Exercise instructions: Repeat the entire listing exactly.

--- Exercise input Enclosed Below ---

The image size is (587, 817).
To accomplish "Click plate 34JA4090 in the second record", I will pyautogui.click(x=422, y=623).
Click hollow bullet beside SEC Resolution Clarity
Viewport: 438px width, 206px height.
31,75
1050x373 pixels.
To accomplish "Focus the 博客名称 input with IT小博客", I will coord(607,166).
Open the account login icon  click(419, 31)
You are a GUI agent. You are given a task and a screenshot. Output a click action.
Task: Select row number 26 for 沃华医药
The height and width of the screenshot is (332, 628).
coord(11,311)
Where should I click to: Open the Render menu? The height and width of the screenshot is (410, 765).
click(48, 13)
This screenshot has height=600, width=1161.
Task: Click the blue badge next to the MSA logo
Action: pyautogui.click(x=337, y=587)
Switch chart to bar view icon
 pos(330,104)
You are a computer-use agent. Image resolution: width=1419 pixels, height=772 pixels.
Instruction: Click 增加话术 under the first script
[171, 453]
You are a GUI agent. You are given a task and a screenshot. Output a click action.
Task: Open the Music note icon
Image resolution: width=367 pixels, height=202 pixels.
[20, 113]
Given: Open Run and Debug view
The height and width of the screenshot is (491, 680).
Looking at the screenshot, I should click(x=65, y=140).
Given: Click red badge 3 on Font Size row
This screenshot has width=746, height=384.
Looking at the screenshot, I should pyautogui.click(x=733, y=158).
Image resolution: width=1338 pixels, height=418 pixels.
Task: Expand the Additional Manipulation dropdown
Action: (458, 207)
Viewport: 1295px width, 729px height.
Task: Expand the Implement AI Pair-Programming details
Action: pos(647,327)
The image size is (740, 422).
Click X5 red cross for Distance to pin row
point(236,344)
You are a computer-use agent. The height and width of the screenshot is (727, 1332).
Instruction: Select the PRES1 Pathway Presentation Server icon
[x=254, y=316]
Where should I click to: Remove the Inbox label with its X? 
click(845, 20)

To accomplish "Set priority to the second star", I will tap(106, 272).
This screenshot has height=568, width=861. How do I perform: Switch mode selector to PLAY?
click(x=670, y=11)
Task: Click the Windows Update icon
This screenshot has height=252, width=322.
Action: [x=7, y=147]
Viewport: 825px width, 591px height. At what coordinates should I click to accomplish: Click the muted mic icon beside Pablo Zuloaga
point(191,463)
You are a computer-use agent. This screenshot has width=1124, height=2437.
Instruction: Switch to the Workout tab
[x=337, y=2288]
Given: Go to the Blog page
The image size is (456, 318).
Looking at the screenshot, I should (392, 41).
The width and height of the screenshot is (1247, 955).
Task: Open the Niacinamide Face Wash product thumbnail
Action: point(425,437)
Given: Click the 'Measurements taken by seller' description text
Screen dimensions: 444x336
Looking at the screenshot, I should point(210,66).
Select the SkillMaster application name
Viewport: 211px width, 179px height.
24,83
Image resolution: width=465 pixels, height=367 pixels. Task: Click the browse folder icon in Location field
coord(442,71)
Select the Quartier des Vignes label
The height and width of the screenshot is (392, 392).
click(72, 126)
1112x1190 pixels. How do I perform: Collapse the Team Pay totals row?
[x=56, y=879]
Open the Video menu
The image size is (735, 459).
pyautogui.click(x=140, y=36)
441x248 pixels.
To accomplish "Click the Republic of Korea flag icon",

--- End of Enclosed Exercise input ---

Output of the task:
The image size is (587, 817).
To accomplish "Click plate 34JA4090 in the second record", I will pyautogui.click(x=422, y=623).
Click hollow bullet beside SEC Resolution Clarity
Viewport: 438px width, 206px height.
31,75
1050x373 pixels.
To accomplish "Focus the 博客名称 input with IT小博客", I will coord(607,166).
Open the account login icon  click(419, 31)
You are a GUI agent. You are given a task and a screenshot. Output a click action.
Task: Select row number 26 for 沃华医药
The height and width of the screenshot is (332, 628).
coord(11,311)
Where should I click to: Open the Render menu? The height and width of the screenshot is (410, 765).
click(48, 13)
This screenshot has height=600, width=1161.
Task: Click the blue badge next to the MSA logo
Action: pyautogui.click(x=337, y=587)
Switch chart to bar view icon
 pos(330,104)
You are a computer-use agent. Image resolution: width=1419 pixels, height=772 pixels.
Instruction: Click 增加话术 under the first script
[171, 453]
You are a GUI agent. You are given a task and a screenshot. Output a click action.
Task: Open the Music note icon
Image resolution: width=367 pixels, height=202 pixels.
[20, 113]
Given: Open Run and Debug view
The height and width of the screenshot is (491, 680).
Looking at the screenshot, I should click(x=65, y=140).
Given: Click red badge 3 on Font Size row
This screenshot has width=746, height=384.
Looking at the screenshot, I should pyautogui.click(x=733, y=158).
Image resolution: width=1338 pixels, height=418 pixels.
Task: Expand the Additional Manipulation dropdown
Action: (458, 207)
Viewport: 1295px width, 729px height.
Task: Expand the Implement AI Pair-Programming details
Action: pos(647,327)
The image size is (740, 422).
Click X5 red cross for Distance to pin row
point(236,344)
You are a computer-use agent. The height and width of the screenshot is (727, 1332).
Instruction: Select the PRES1 Pathway Presentation Server icon
[x=254, y=316]
Where should I click to: Remove the Inbox label with its X? 
click(845, 20)

To accomplish "Set priority to the second star", I will tap(106, 272).
This screenshot has height=568, width=861. How do I perform: Switch mode selector to PLAY?
click(x=670, y=11)
Task: Click the Windows Update icon
This screenshot has height=252, width=322.
Action: [x=7, y=147]
Viewport: 825px width, 591px height. At what coordinates should I click to accomplish: Click the muted mic icon beside Pablo Zuloaga
point(191,463)
You are a computer-use agent. This screenshot has width=1124, height=2437.
Instruction: Switch to the Workout tab
[x=337, y=2288]
Given: Go to the Blog page
The image size is (456, 318).
Looking at the screenshot, I should (392, 41).
The width and height of the screenshot is (1247, 955).
Task: Open the Niacinamide Face Wash product thumbnail
Action: point(425,437)
Given: Click the 'Measurements taken by seller' description text
Screen dimensions: 444x336
Looking at the screenshot, I should point(210,66).
Select the SkillMaster application name
Viewport: 211px width, 179px height.
24,83
Image resolution: width=465 pixels, height=367 pixels. Task: Click the browse folder icon in Location field
coord(442,71)
Select the Quartier des Vignes label
The height and width of the screenshot is (392, 392).
click(72, 126)
1112x1190 pixels. How do I perform: Collapse the Team Pay totals row?
[x=56, y=879]
Open the Video menu
The image size is (735, 459).
pyautogui.click(x=140, y=36)
441x248 pixels.
To accomplish "Click the Republic of Korea flag icon",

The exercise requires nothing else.